Cómo se diferencia de la arquitectura tradicional
En un centro de datos tradicional de tres capas, el cómputo vive en servidores, el almacenamiento en una SAN o NAS separada, y ambos se conectan por una red dedicada — cada capa se dimensiona, se compra y se mantiene por separado. En HCI, cada nodo trae su propio cómputo y almacenamiento, y el software agrupa el almacenamiento de todos los nodos en un solo pool distribuido, típicamente con soluciones como Ceph, vSAN o Storage Spaces Direct.
Lo que gana
- Simplicidad operativa: un solo sistema que administrar en vez de tres capas con herramientas distintas.
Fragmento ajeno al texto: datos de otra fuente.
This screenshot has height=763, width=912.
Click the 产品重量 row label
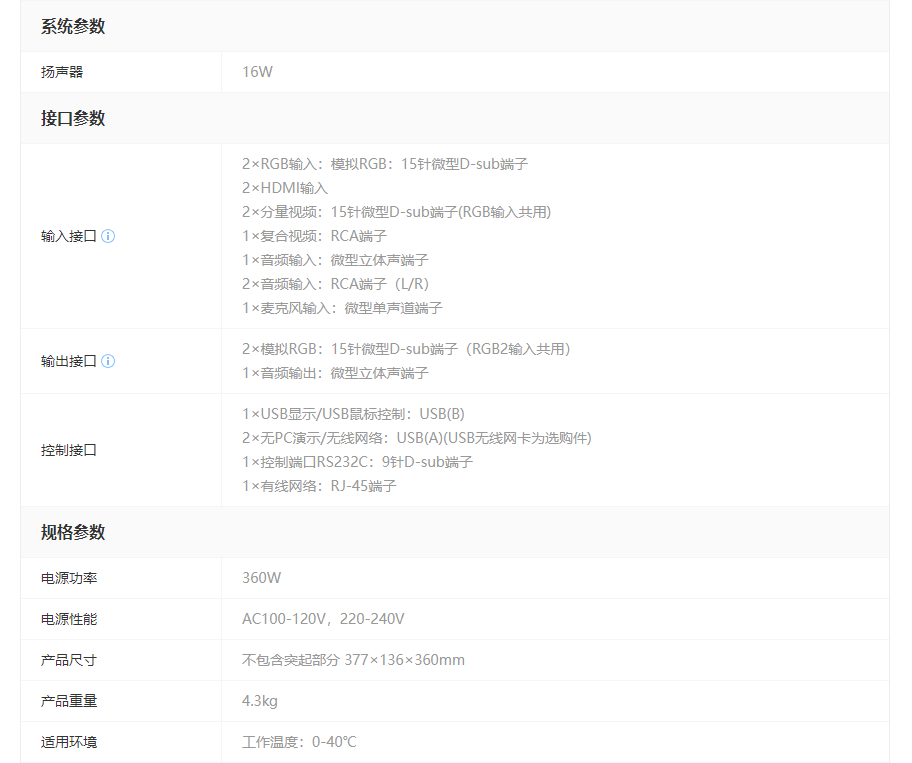pos(69,701)
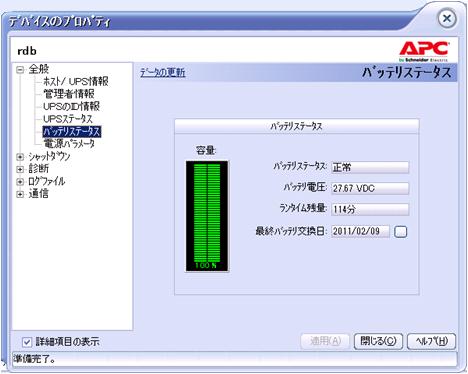Toggle the 詳細項目の表示 checkbox
The width and height of the screenshot is (468, 374).
tap(27, 342)
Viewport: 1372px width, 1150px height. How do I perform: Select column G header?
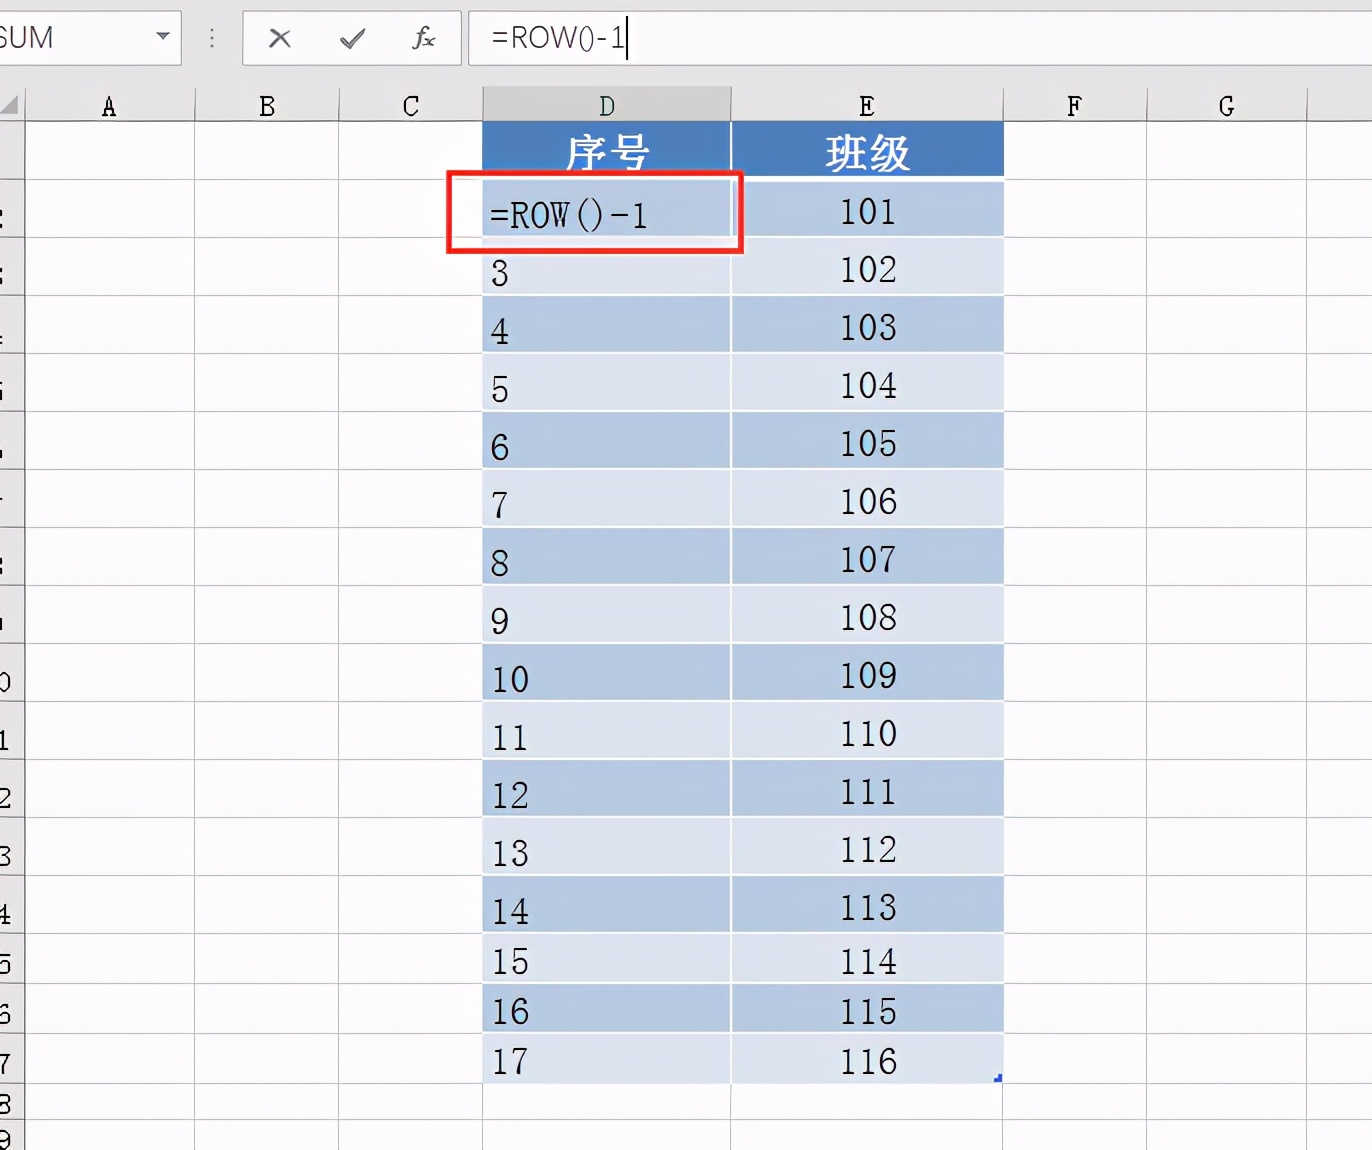pyautogui.click(x=1226, y=106)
- Escalamiento por nodo: agregar capacidad es agregar otro nodo, no un proyecto de expansión de SAN.
- Menos piezas que puedan fallar de forma aislada e impredecible entre capas distintas.
Lo que sacrifica
La principal limitación es que cómputo y almacenamiento escalan juntos, no por separado — si solo necesitas más espacio de almacenamiento, terminas comprando más cómputo también, aunque no lo necesites. En operaciones muy grandes o con necesidades de almacenamiento muy específicas (alto rendimiento aislado, por ejemplo), una arquitectura tradicional bien dimensionada puede seguir siendo más eficiente en costo.
Cuándo tiene sentido
HCI encaja mejor en operaciones medianas con cargas de trabajo relativamente estandarizadas, donde la simplicidad operativa vale más que el ajuste fino de cada capa por separado — sucursales, entornos de virtualización de escritorio, o centros de datos secundarios donde no se justifica un equipo especializado de administración de almacenamiento.